What they didn't teach you in court reporting school...


Remember this poster/book? All I really need to know, I learned in kindergarten. I wish it worked like that for CR school. Everyone knows that no two court reporting schools are alike, and I'm sure there are schools out there that really do fully prepare you to transition into the working world after getting out of school, but the majority of them teach theory, speed, and then you're basically on your own.

Sure, the internship process does help teach you some job-specific skills, but until you're actually in the driver's seat and getting paid to produce professional quality transcripts, you just have no clue what's really involved. The beginning of your career is when having a mentor really comes in handy. He or she could be someone you networked with at a convention; other reporters at your firm or courthouse; or the helpful crowd on twitter, Facebook, and other social networks.

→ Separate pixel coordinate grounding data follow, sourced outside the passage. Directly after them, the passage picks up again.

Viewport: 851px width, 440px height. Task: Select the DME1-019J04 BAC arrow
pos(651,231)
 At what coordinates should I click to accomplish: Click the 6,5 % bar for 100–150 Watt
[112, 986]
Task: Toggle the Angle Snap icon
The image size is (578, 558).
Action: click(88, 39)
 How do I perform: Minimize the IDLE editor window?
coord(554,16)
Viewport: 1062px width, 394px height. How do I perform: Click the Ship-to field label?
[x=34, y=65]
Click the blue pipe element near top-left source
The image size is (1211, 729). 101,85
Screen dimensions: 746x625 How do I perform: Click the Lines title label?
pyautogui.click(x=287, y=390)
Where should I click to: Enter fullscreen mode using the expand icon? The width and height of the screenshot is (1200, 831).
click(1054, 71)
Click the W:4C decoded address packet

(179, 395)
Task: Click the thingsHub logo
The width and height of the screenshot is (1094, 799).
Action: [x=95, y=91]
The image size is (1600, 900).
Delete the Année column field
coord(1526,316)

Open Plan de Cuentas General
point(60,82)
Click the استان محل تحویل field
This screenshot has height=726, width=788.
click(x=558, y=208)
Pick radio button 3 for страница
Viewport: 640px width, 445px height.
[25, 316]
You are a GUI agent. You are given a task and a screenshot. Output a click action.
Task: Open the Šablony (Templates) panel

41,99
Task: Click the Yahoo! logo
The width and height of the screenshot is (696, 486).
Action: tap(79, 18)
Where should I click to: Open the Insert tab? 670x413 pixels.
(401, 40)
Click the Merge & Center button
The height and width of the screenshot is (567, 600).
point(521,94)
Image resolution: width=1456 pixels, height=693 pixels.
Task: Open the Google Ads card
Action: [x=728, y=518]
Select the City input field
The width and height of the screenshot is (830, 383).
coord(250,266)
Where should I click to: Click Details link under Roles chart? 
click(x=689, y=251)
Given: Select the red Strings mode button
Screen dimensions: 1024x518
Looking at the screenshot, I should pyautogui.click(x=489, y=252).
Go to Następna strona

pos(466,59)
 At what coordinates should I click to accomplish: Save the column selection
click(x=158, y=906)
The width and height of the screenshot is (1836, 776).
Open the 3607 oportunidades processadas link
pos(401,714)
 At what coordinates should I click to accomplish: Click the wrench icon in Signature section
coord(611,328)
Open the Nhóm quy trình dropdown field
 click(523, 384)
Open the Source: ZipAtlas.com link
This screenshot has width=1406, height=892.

For me, one of the biggest things that they glossed over in school is just how much money is involved in starting out. Sure, they tell you you have to buy your software and professional writer, but there's more than that. The short list includes a fast, reliable printer (laser, if you're going to use it to print final transcripts), exhibit stamp or stickers, transcript covers/binders, copies, postage, your notary, and certifications, depending on where you work.

As far as transcript production, no one in school tells you how, specifically, to word exhibit descriptions. Some exhibits have titles and dates on them already, but the exact order to include those elements is not always clear. And nobody tells you how to handle it in the transcript when one client keeps putting her two cents in under her breath while the other client is being deposed. They don't tell you in school whether to include the law clerk's hushed dialog with the attorney about the stack of copies she just handed him.

As far as ordering is concerned, I wasn't aware that when both attorneys order a condensed transcript, the taking attorney always gets the full-sized original, sealed up for the court system with the original exhibits, in addition to the four-per-page transcript and copies of exhibits. They don't teach you how to listen to the banter between the lawyers about when the trial is to find out when they need their transcripts by or to whether or not they're planning to have a conference call to try and settle the case and that you might want to get the job edited, proofed, and sent out before that deadline.

There are many things people aren't told about being a CR. The long and the short of the story is that you should find someone who is willing to take you under their wing and teach you about the finer points of being a working court reporter, and keep reading or learning about the subject.

Take heart and stick with it. You've picked a wonderful, interesting, and rewarding profession, both financially and otherwise. What other job can you do where every day is different and teaches you something you didn't know before, all while doing an task that takes incredible finger dexterity and mental acuity? Steno rules.